BRIEF - Update the entries below so that every "At what coordinates should I click to accomplish" becomes "Which point should I click to accomplish", with everything else left unchanged.

(Item-finding entries)
————————
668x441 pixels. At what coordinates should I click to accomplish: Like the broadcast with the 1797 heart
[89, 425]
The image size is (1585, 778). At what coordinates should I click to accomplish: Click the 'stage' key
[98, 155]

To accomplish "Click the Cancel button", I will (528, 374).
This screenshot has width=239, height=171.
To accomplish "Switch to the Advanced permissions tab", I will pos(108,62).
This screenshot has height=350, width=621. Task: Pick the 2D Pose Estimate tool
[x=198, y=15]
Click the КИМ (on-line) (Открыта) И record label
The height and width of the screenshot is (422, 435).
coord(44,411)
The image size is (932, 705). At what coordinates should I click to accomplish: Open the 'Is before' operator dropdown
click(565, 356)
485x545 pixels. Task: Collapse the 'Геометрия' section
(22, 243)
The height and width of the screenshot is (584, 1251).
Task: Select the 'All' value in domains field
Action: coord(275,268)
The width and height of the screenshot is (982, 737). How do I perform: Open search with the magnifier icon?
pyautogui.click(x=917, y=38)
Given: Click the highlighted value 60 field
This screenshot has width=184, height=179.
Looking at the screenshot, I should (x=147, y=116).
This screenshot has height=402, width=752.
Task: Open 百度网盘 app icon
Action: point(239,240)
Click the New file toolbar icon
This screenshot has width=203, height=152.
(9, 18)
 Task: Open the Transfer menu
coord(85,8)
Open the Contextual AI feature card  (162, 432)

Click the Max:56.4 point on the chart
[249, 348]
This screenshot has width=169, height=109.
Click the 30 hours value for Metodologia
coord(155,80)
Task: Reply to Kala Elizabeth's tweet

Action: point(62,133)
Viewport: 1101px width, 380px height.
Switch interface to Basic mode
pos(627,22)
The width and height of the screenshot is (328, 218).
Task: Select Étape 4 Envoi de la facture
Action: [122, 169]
————————
FINISHED ANSWER -
668x441 pixels. Which point should I click to accomplish: Like the broadcast with the 1797 heart
[89, 425]
The image size is (1585, 778). Which point should I click to accomplish: Click the 'stage' key
[98, 155]

To accomplish "Click the Cancel button", I will (528, 374).
This screenshot has width=239, height=171.
To accomplish "Switch to the Advanced permissions tab", I will pos(108,62).
This screenshot has height=350, width=621. Task: Pick the 2D Pose Estimate tool
[x=198, y=15]
Click the КИМ (on-line) (Открыта) И record label
The height and width of the screenshot is (422, 435).
coord(44,411)
The image size is (932, 705). Which point should I click to accomplish: Open the 'Is before' operator dropdown
click(565, 356)
485x545 pixels. Task: Collapse the 'Геометрия' section
(22, 243)
The height and width of the screenshot is (584, 1251).
Task: Select the 'All' value in domains field
Action: coord(275,268)
The width and height of the screenshot is (982, 737). How do I perform: Open search with the magnifier icon?
pyautogui.click(x=917, y=38)
Given: Click the highlighted value 60 field
This screenshot has width=184, height=179.
Looking at the screenshot, I should (x=147, y=116).
This screenshot has height=402, width=752.
Task: Open 百度网盘 app icon
Action: point(239,240)
Click the New file toolbar icon
This screenshot has width=203, height=152.
(9, 18)
 Task: Open the Transfer menu
coord(85,8)
Open the Contextual AI feature card  (162, 432)

Click the Max:56.4 point on the chart
[249, 348]
This screenshot has width=169, height=109.
Click the 30 hours value for Metodologia
coord(155,80)
Task: Reply to Kala Elizabeth's tweet

Action: point(62,133)
Viewport: 1101px width, 380px height.
Switch interface to Basic mode
pos(627,22)
The width and height of the screenshot is (328, 218).
Task: Select Étape 4 Envoi de la facture
Action: [122, 169]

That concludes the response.